A new IMF program may deliver just over $8bn across four years. It certainly helps, but does not solve the problem.
Zelensky has been blunt with European leaders. Without fresh funding by spring, Ukraine will have to cut drone production.
Drones are one of the few areas where Ukraine offsets its manpower disadvantage. Losing that edge would accelerate the attrition spiral.
Europe’s late but telling choice
Europe’s struggle over how to finance Ukraine exposed its own limits.
For months, EU leaders debated using frozen Russian assets to back a large loan. Legal risks and internal divisions, especially in Belgium, where most assets are held, killed the plan.
What emerged instead was a €90bn loan backed by unused EU budget funds.
For Ukraine, the result matters more than the method. The money will arrive sooner than under the abandoned plan and may prevent a spring liquidity crisis.
For Europe, the significance is deeper. The deal was agreed without unanimity and with opt-outs for reluctant states. That sets a precedent.
It shows the EU can, under pressure, create shared financial power to pursue security goals.
Still, €90bn does not cover Ukraine’s full needs through 2027. Aid volumes have fallen sharply in recent months.
Without further commitments, Kyiv will continue operating on short planning horizons, unable to lock in contracts for ammunition, air defence, and equipment at the scale the war demands.

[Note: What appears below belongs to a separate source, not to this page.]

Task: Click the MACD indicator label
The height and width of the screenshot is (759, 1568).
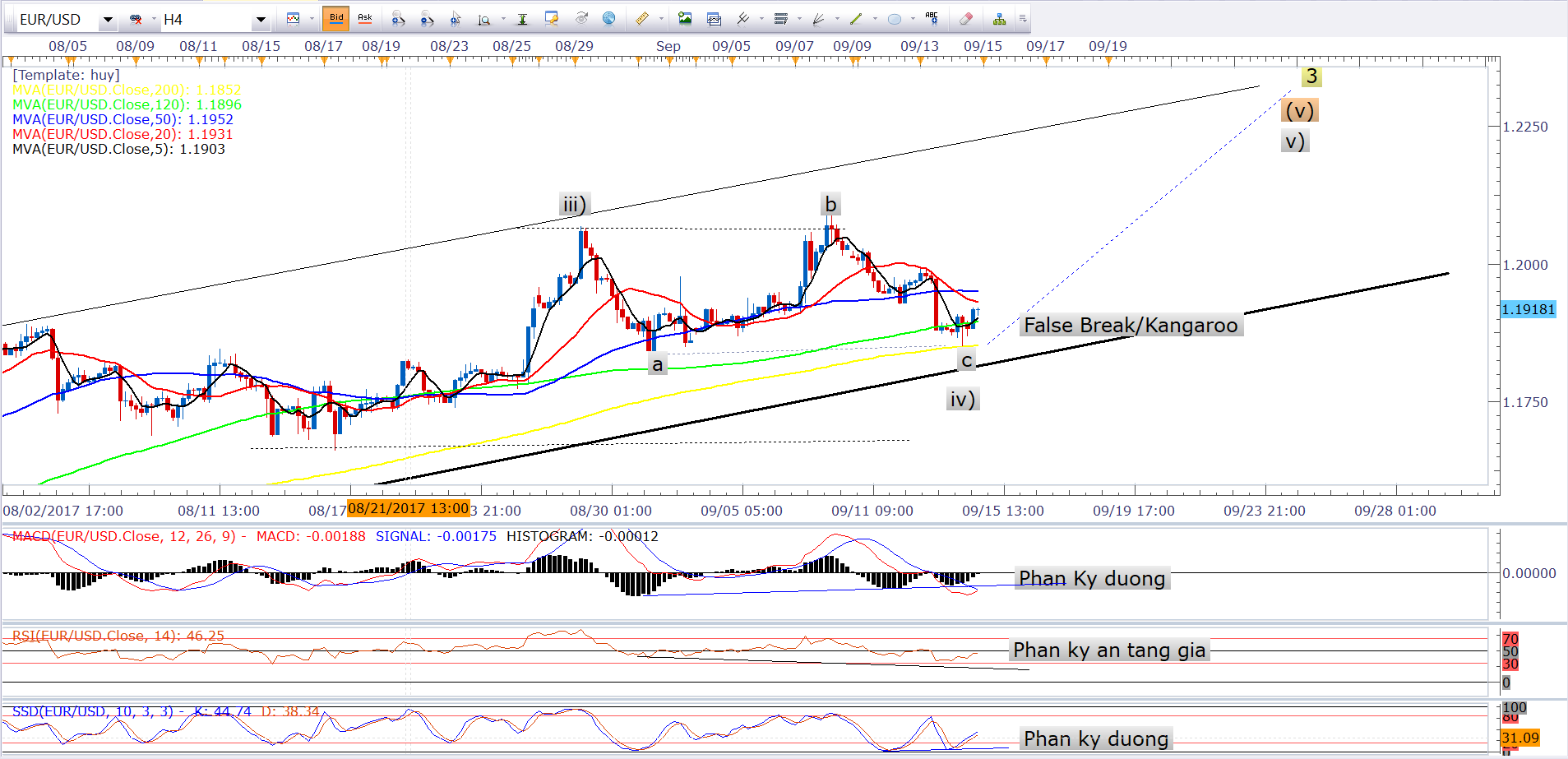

At the end of the day, Europe is nearing irrelevance in shaping the war’s outcome because it has failed to match its diplomatic rhetoric with sufficient financial and military power.
Money and weapons are the currency of influence. And Ukraine is increasingly dependent on Europe.
If nothing structurally changes, 2026 becomes Ukraine’s inflection year, where the front can hold in places, but Kyiv’s ability to prevent operational ruptures and to negotiate from strength will deteriorate.